→ Direction: Duplicate every line of the listing below verbatim, omitting the pictures from your output.
================
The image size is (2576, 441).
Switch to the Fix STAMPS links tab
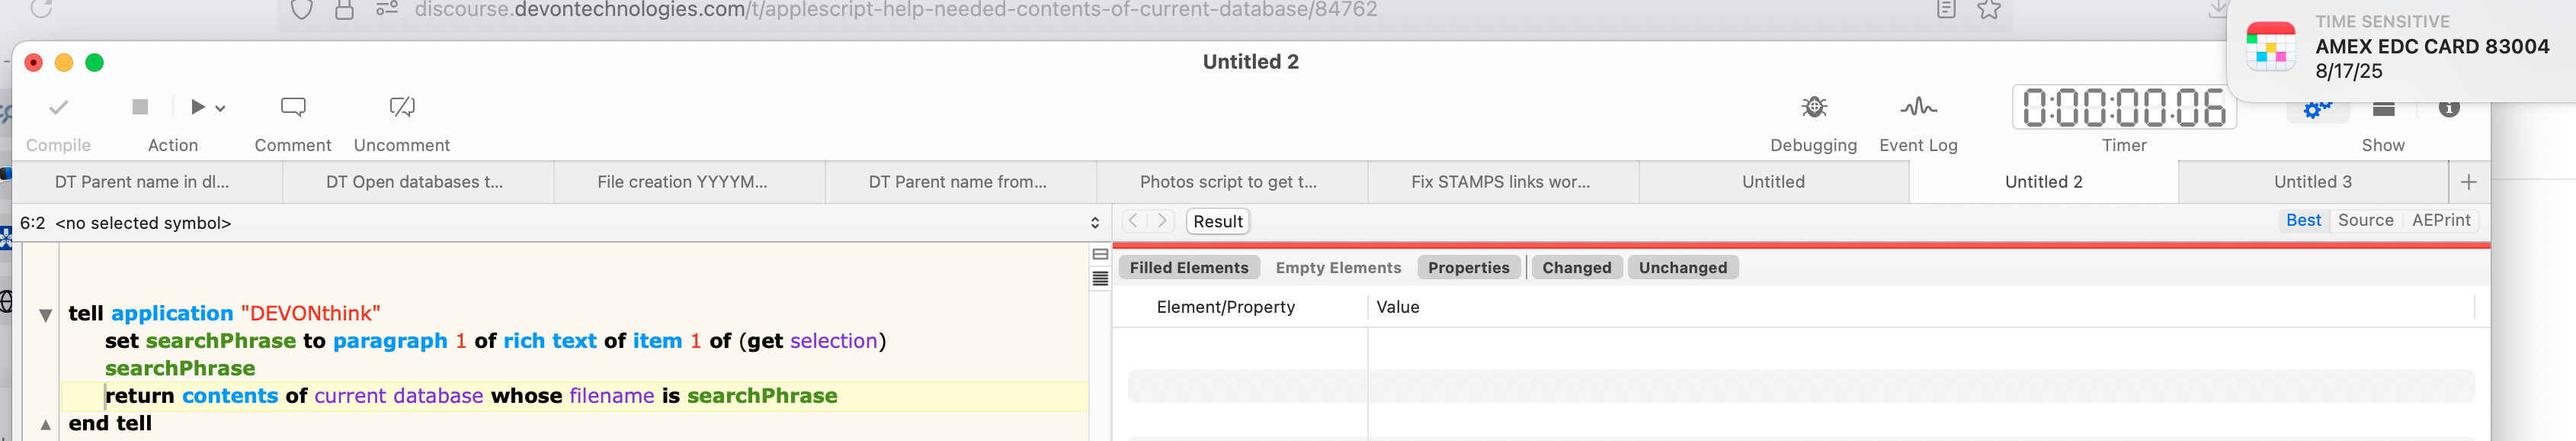[1500, 182]
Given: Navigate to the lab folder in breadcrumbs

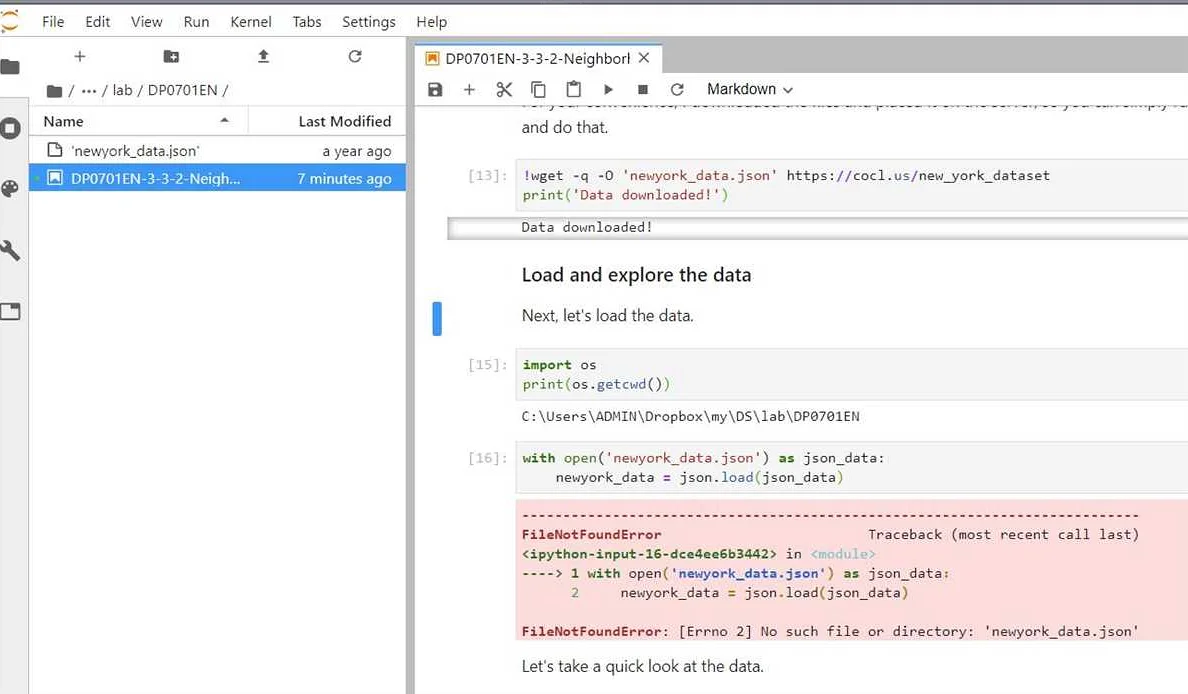Looking at the screenshot, I should [122, 90].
================
→ Reply to the exercise:
The image size is (2576, 441).
Switch to the Fix STAMPS links tab
[1500, 182]
Given: Navigate to the lab folder in breadcrumbs

Looking at the screenshot, I should [122, 90].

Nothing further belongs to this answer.